Selected passage.

Where are all the "Happy Adoptees?"

"Where are all the happy adoptees? Aren't there any left who are grateful?" one woman wonders in the comments section after reading adult adoptee comments on a New York Times blog. I couldn't help but be amused by this comment as the comments were not really all that "angry."  They simply seemed to have a non-stereotypical take on the adoption story presented.  Adoptees expressed things like loss, ambivalence, and--dare I say it--disagreed with the author in some regard and her portrayal of an adoption issue.

"Angry adoptee" is universally defined as someone who expresses anything negative about adoption. It is said that these adoptees have had "bad adoptive parents" and "bad experiences" because they express a feeling of loss or point out a social or policy in adoption.  As an adoptee, sometimes it seems like people believe that the loving family I received through adoption must be repaid to society through my silence.  I am not allowed to have an opinion; I should be seen and not heard.

Adoptees themselves as a minority group; many of us are in other groups that adoption issues intersect with.  Minority status is typically defined as a group someone is born into, a group that tends to have less power than others and a group that has historically been disenfranchised or exploited by others.

We see in history through the lack of family preservation efforts, the Baby Scoop Era, baby farms, orphanages, the plight of illegitimate children, foster care issues, the orphan trains, and more, that those in the position to be candidates for adoption have been historically mistreated.

About this exercise.
Write the next part of the essay about "happy adoptees" and adoptees as a minority group, picking up after its last paragraph. The listing that comes next is separate material with no connection to the essay on adoptees.

Supplied material.
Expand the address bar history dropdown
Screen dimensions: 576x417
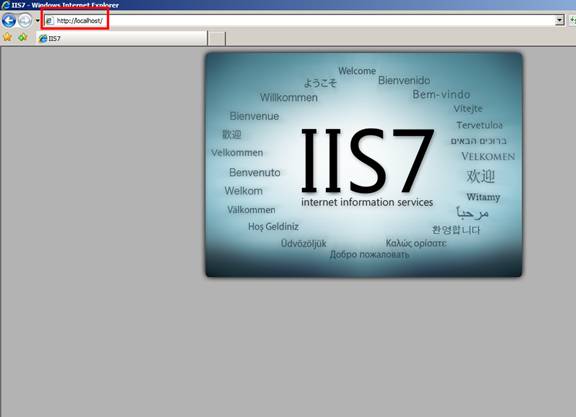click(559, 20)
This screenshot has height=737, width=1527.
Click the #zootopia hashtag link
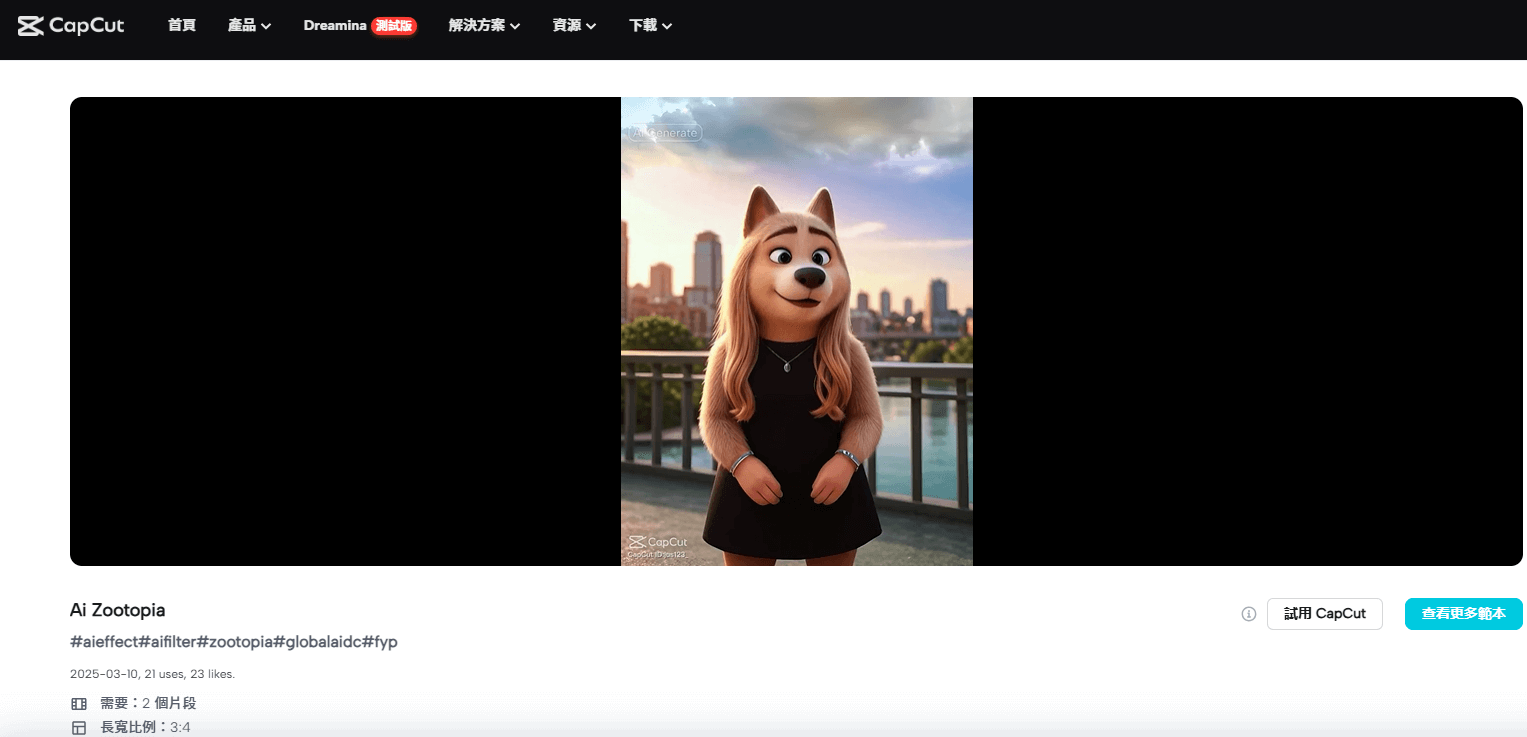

Task result.
Likewise, when it comes to adoption issues, adoptees are in a position where they lack the power to make change.  Adoptees were sometimes adopted out of (or their family later moved out of) the State of their birth.  This makes self-advocacy extremely difficult because some adoptees can't vote in the State that creates policy surrounding their records and original family.  Resources may not be available to them because of this.  Other adoptees, such as those whose parents did not obtain citizenship for them as children, cannot vote at all.  Because of the way our records are handled, some adoptees cannot get passports, driver's licenses, or vital medical information.  We are rarely invited to the table of adoption discourse further more to help effect the changes that adoption badly needs.

That being said (and whether anyone wants to admit it or not), adoptees live in a society that does not understand adoption. Not only does society not understand adoption but it often seeks to dictate how adoptees should feel about their own adoptions.

I often say adoptees are the world's amateur psychologists for we are forever listening to the awkward responses of others to our life situations. Sometimes we find ourselves trying to make others feel better for feeling bad for us. Words and phrases can hurt ("be grateful," "at least she didn't abort you," "I have an adopted cousin who's fine with it," "DNA doesn't make her your mother," so on and so forth); sometimes it's best not to say anything.

I really admire the work on adoption done by adult adoptee and sociologist, Dr. Katrina Wegar.  In a study published in 2000, Dr. Wegar reviewed about 80 different studies and professional articles by others on adoption and summarized them in her articles, drawing conclusions on attitudes on adoption using the data.  What she found resonated with me.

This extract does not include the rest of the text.